▶ _DOCUMENT SEGMENT_
====================

Comment: Just when he was expected to move forward, Mor Spirit regressed in the Santa Anita Derby, finishing second, more than six lengths behind Exaggerator. But did he step back, or was the performance a consequence of the sloppy surface? That question remains. But the heavy-headed colt made a positive impression when he worked here Monday, five-eighths of a mile in 59.80 seconds. That put a smile on the face of his Hall of Fame jockey, who has ridden three Kentucky Derby winners (Winning Colors, Thunder Gulch and Silver Charm). And it refreshed the confidence of his trainer, Bob Baffert. This is a Derby with several contenders, Baffert said, and Mor Spirit is among them. “But whoever has racing luck,” he said, “is going to win this.” Only Ben Jones has won more Kentucky Derbies than Baffert, who has won four (with Silver Charm, Real Quiet, War Emblem and American Pharoah).

  1. Creator, 10-1

Coady Photography

Trainer: Steve Asmussen

Jockey: Ricardo Santana, Jr.

Sire: Tapit

Starts—wins-2nds-3rds: 8—2-4-1

Kentucky Derby points: 110

Comment: Creator has been one of the more impressive horses this week. He hasn’t worked particularly fast — he went a half-mile in 50.60 seconds Monday — but he has done everything easily and tirelessly. He seems to have arrived at a high level of performance at precisely the right moment. For three months now he has moved steadily forward and upward, winning for the first time and then finishing third in his stakes debut and then rallying from last to take the Arkansas Derby. And he’s one of the few Derby horses that might improve significantly at 1 1/4 miles. Beyond the finish line at Oaklawn Park, after he won the Arkansas Derby by a length, he galloped out so strongly that he found himself all alone, many lengths in front by the time his young jockey, Ricardo Santana, Jr., pulled him up. That stamina is evident on the bottom of his pedigree. Creator’s dam, Morena, won at 1 1/4 miles, 1 3/8 miles and 1 1/2 miles.

====================

▶ _DATA LINES_
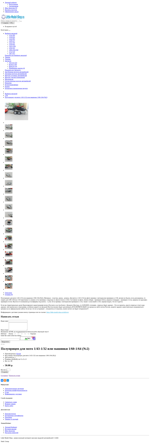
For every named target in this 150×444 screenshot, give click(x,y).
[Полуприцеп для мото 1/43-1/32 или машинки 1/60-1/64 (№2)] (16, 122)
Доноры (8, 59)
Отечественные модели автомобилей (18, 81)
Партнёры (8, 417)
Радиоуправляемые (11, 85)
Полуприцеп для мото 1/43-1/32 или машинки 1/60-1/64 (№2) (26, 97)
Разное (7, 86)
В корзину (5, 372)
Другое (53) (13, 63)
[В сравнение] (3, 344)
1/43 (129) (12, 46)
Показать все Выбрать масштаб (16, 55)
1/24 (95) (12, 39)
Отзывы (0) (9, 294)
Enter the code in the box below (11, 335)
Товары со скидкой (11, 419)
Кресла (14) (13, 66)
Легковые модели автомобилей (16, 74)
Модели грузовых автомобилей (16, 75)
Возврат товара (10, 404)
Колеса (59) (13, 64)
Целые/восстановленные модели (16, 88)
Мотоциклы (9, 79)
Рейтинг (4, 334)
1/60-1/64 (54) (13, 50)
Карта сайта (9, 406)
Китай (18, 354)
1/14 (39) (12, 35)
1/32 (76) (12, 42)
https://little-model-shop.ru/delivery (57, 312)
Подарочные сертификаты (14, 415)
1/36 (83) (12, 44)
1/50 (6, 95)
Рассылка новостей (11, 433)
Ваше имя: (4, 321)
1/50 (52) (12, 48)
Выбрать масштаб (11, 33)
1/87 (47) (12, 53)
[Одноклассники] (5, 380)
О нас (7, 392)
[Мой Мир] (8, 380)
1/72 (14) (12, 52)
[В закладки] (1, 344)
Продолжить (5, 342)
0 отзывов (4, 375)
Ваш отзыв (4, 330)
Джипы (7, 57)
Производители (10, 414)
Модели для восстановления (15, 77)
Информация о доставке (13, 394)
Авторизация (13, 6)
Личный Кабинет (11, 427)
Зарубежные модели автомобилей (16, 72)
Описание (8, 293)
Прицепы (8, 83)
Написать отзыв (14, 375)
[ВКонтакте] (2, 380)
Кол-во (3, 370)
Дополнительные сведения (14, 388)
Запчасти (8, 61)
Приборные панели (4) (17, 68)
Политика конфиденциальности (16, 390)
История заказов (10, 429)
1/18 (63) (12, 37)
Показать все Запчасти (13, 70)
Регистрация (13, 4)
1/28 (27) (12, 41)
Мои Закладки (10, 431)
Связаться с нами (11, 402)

====================

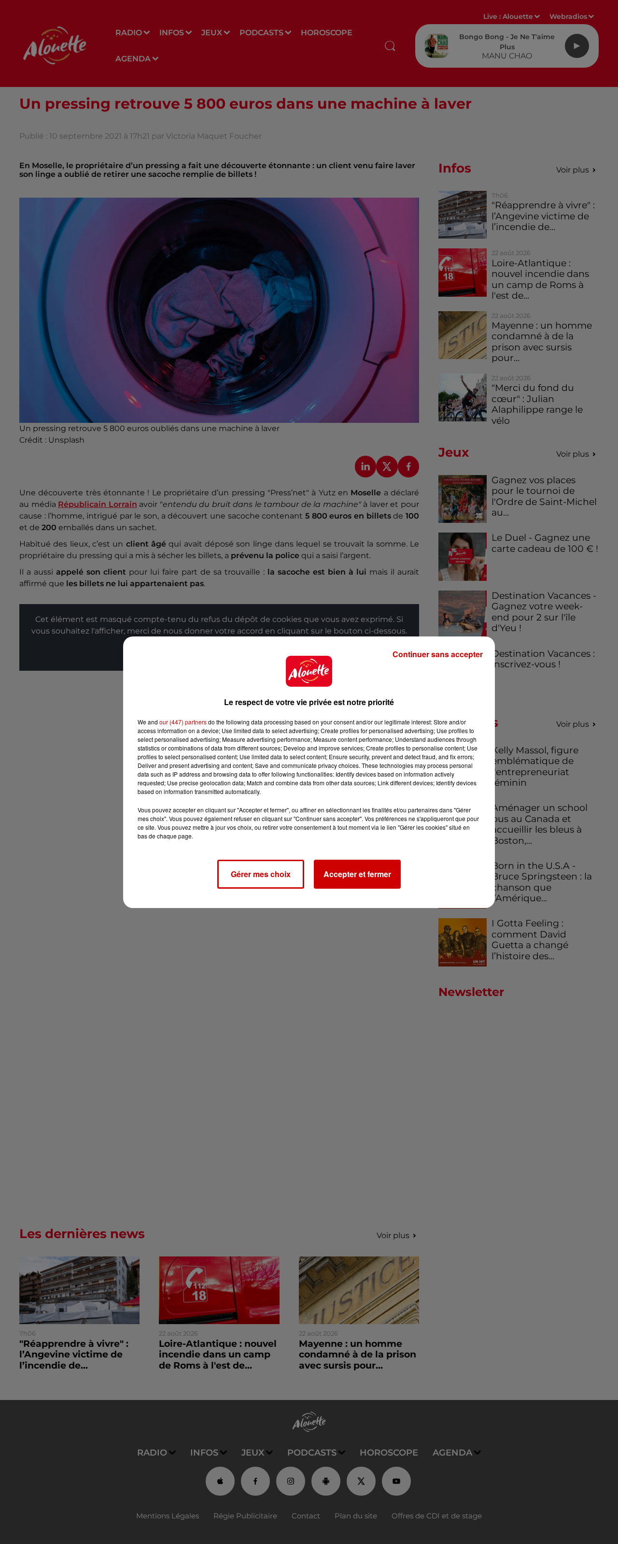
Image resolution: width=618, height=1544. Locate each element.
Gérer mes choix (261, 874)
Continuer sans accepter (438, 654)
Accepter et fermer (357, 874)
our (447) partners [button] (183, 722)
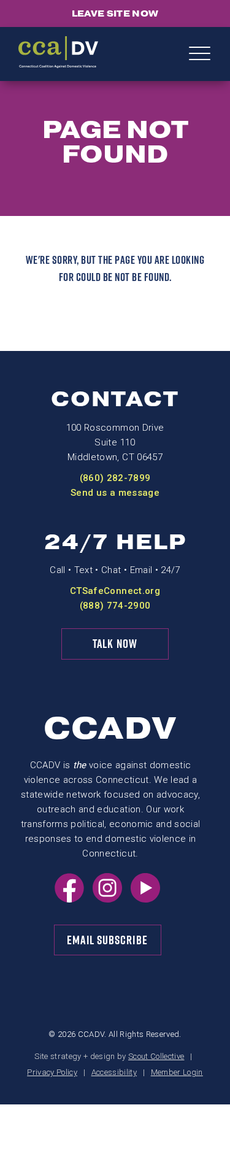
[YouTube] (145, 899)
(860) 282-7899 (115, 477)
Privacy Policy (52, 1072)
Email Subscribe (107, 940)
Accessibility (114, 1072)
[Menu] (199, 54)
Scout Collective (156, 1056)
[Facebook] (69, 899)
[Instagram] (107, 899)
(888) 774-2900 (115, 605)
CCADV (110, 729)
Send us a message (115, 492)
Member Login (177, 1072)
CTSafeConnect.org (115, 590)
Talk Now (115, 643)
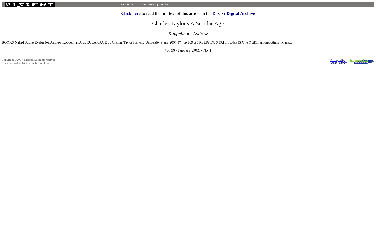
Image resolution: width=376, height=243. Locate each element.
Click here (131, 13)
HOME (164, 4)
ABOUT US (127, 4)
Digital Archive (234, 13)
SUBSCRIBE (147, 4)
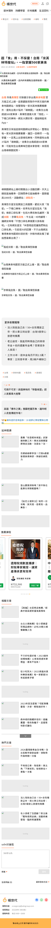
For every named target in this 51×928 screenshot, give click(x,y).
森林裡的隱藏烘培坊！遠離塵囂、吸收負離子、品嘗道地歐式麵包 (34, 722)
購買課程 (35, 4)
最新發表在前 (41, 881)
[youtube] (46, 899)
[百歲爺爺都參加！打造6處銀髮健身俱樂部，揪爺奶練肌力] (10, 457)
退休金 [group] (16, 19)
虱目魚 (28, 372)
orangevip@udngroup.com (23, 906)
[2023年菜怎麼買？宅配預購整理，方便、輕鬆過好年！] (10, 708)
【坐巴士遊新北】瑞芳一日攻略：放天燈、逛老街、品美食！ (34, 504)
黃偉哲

====================

▶ _TASK_
Reproduce the passage of the Kentucky Derby preview above, starting with "Comment: Just when" and going on through "and American Pharoah).".

▶ _COMPLETE RESPONSE_
Comment: Just when he was expected to move forward, Mor Spirit regressed in the Santa Anita Derby, finishing second, more than six lengths behind Exaggerator. But did he step back, or was the performance a consequence of the sloppy surface? That question remains. But the heavy-headed colt made a positive impression when he worked here Monday, five-eighths of a mile in 59.80 seconds. That put a smile on the face of his Hall of Fame jockey, who has ridden three Kentucky Derby winners (Winning Colors, Thunder Gulch and Silver Charm). And it refreshed the confidence of his trainer, Bob Baffert. This is a Derby with several contenders, Baffert said, and Mor Spirit is among them. “But whoever has racing luck,” he said, “is going to win this.” Only Ben Jones has won more Kentucky Derbies than Baffert, who has won four (with Silver Charm, Real Quiet, War Emblem and American Pharoah).